Houve um efeito da saída do "seed money", não mais necessário, em parte dos fundos, segundo Carlos André, diretor-executivo de gestão de fundos da BB DTVM. Ele assume, entretanto, que o câmbio tornou-se um ponto de alerta para os fundos de pensão. "É menos uma questão do patamar onde está e mais da volatilidade dos últimos dois a três meses, que causou um pouco mais de incerteza." O BB, segundo ele, está preparado para considerar a possibilidade de fazer hedge das carteiras, ou seja, eliminar a exposição cambial, caso haja uma demanda dos cotistas. 

"O objetivo de diminuir risco-Brasil continua, agora o que o mercado está fazendo é avaliar mais cautelosamente. Houve uma pausa", diz Francisca Brasileiro, consultora sênior de investimentos da Towers Watson. 

O investimento fora deveria ser visto como uma diversificação da carteira de ações, não como um concorrente das NTN-Bs, defende Ruth Walter, sócia da F3, que tem R$ 2 bilhões de fundos de pensão sob aconselhamento. Cerca de 30% do valor alocado por eles em renda variável, defende, deveria estar no exterior. 

"Entendo que dá vontade de resgatar, mas eles deveriam esperar passar", diz Arthur Mizne, responsável pela área de investimentos globais da M Square. Para defender a tese, a gestora, que oferece uma carteira recheada de fundos globais a fundos de pensão há dez anos, fez um estudo. E mostrou que um portfólio com 70% do patrimônio em NTN-Bs com vencimento em 2045, 10% atrelados ao CDI e 20% em Ibovespa rendeu 12,9%, com volatilidade de 10,9% na última década, enquanto a carteira que atrelou metade da renda variável ao MSCI World obteve ganho maior, de 13,2%, com volatilidade menor, 9,7%. 

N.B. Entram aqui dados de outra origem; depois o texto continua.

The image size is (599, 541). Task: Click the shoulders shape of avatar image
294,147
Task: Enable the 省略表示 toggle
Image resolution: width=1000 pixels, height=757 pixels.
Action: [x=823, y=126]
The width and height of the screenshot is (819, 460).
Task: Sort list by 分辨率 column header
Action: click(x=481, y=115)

"Quem está tentando adivinhar se está na hora de entrar ou sair está especulando com os dois ativos mais difíceis: bolsa e câmbio", diz Everaldo França, sócio-diretor da PPS, que presta consultoria a 50 fundos de pensão. Eles deveriam ter sempre uma parte da alocação fora, defende, ainda que no momento sem exposição ao dólar. (Luciana Seabra - Valor Online).